**Excerpt to read:**
━━━━━━━━━━

Recovering Gut Shot Deer

Recovering Gut Shot Deer

My outfitter on a recent hunt was giving us instruction on shot placement when he said something that made my jaw drop.

"Stay away from the front shoulder," he said. "These are mature bucks, and a high shoulder shot is often not recovered." That made sense. "If you have to," he continued, "shoot 'em in the guts." Mine was not the only slack-jawed stare in the room. "We've recovered 99 percent of our gut-shot deer," he added.

At first, his advice seemed to contradict everything I knew and championed about shot placement. The more I thought about it though, the more sense it made. I would add that this outfitter -- and I won't mention any names -- has control over a large area of land and access to tracking dogs.

Before you start to fire off a letter to the editor, let me be clear. I am not advocating that you intentionally attempt a paunch shot. But it is inevitable that if you put in enough time in a bow stand, sooner or later you will shoot a deer through the mid-section. And if you follow the right course of action, recovering gut shot deer with near 100 percent success is achievable.


Increasing your chances of recovery begins almost immediately. If you think there's even a chance you may have hit "a little back," sit tight. Most gut-shot deer will lie down within 100 yards. You're excited, and if you climb down right away you'll cause more commotion, possibly bumping the deer and reducing your chances. Try to wait at least a half hour. Then, as quietly as you can, look for your arrow.

Rule No. 1 in recovering any deer: find the arrow. If you did indeed paunch the deer, finding the arrow should be easy, as it almost certainly passed through and likely without deflection. Once found, it won't take long to determine if the deer was gut shot. The arrow will reek of paunch, and may be covered with a brown smear of stomach contents. If that's the case, check your watch, then slip out as quietly as you can.

The deer's reaction to the shot may also provide clues to the hit. A gut-shot deer will often hunch up, and instead of bolting may trot, or even walk away, in a hunched up posture.


It's not pretty, and there's really no way to sugar coat it. Unlike deer hit in the vitals, which die quickly of shock and hemorrhage, paunched deer usually die of septicemia (blood poisoning), during which the deer may experience symptoms similar to a really bad case of the flu -- pain, nausea and fever.

The latter is why paunched deer are often recovered near water. The fever causes severe thirst. Though the deer probably can't comprehend why, they crave and seek out water. I've assisted in numerous recovery efforts and found several gut-shot deer lying near or even in ponds or streams.

Nausea also probably plays a part. Anyone who has had a really bad stomach virus or food poisoning knows the feeling. You just want to lie down and die. Deer likely have a similar sensation, which is why they usually (but not always) bed down nearby. And it is a long, slow process, which is why you need to be patient.


When possible, wait at least 12 hours. I once paunched a nice buck on an early-season hunt. It was around 7 p.m. I let him lay overnight, waiting until full daylight the next morning to pick up the trail. I found him 75 yards away, in his bed and still very much alive. Another arrow -- this time well-placed -- finished the job.


Obviously there are exceptions to this rule. Just last season I paunched a deer due to an equipment malfunction. It was during the rut and he was out roaming. The deer didn't even know he'd been hit, and instead of lying down he simply continued on his route. I watched the deer slowly walk more than 200 yards before I lost sight of it. We waited about four hours before taking up the sparse blood trail, moving slowly and quietly. Once we established his direction of travel, we backed out and waited, ultimately finding him more than a half mile away the next morning.

━━━━━━━━━━

**Data shown:**
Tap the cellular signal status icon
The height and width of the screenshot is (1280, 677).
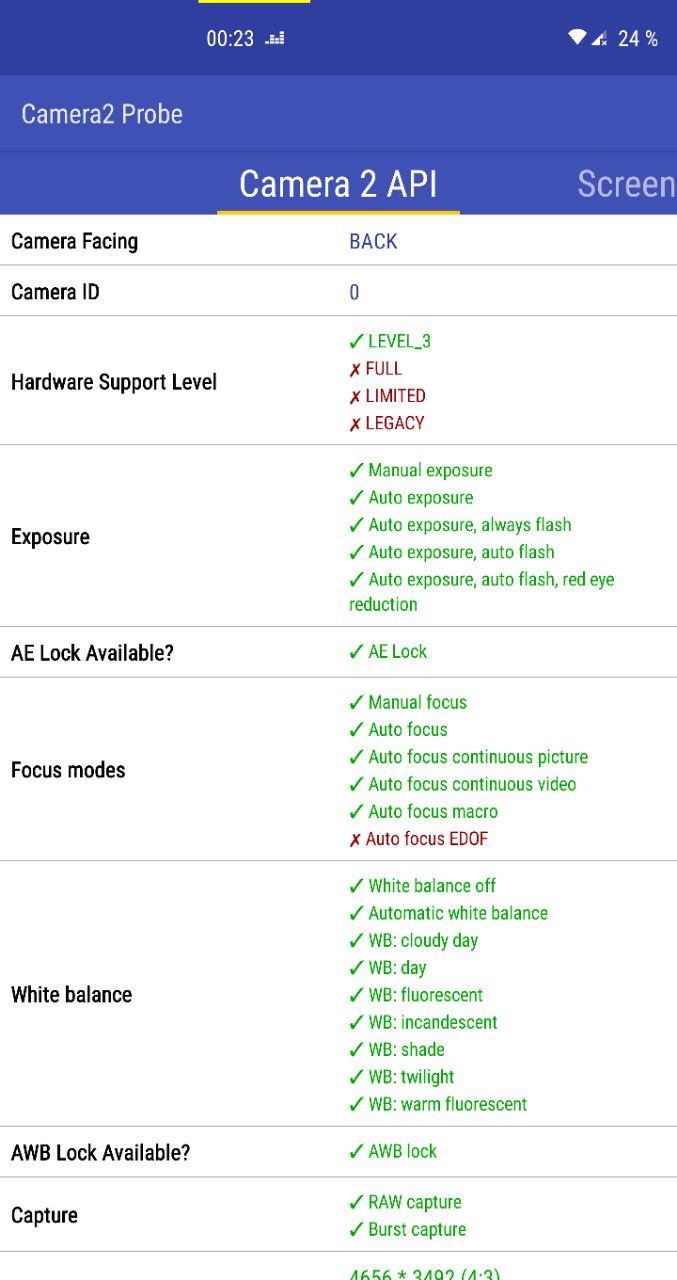[599, 38]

━━━━━━━━━━

**Work instruction 1:** In the article on recovering gut-shot deer, quote the passage from "It's not pretty, and" up to and including "ponds or streams.".
**Work instruction 2:**
Do these statements agree with the article on recovering gut-shot deer? Answer yes or no for each, and quote the words from the article that decide it.
(a) The outfitter said his outfit had recovered 99 percent of its gut-shot deer.
(b) If a hit may have been a little far back, the author advises waiting at least a half hour before quietly looking for the arrow.
(c) The buck paunched on the early-season hunt was found dead 75 yards away the next morning.
**Work instruction 3:** According to the article on recovering gut-shot deer, what do paunched deer usually die of?

**Task answer 1:**
It's not pretty, and there's really no way to sugar coat it. Unlike deer hit in the vitals, which die quickly of shock and hemorrhage, paunched deer usually die of septicemia (blood poisoning), during which the deer may experience symptoms similar to a really bad case of the flu -- pain, nausea and fever.

The latter is why paunched deer are often recovered near water. The fever causes severe thirst. Though the deer probably can't comprehend why, they crave and seek out water. I've assisted in numerous recovery efforts and found several gut-shot deer lying near or even in ponds or streams.

**Task answer 2:**
(a) Yes: "We've recovered 99 percent of our gut-shot deer."
(b) Yes: "Try to wait at least a half hour. Then, as quietly as you can, look for your arrow."
(c) No: "I found him 75 yards away, in his bed and still very much alive."

**Task answer 3:** Paunched deer usually die of septicemia (blood poisoning).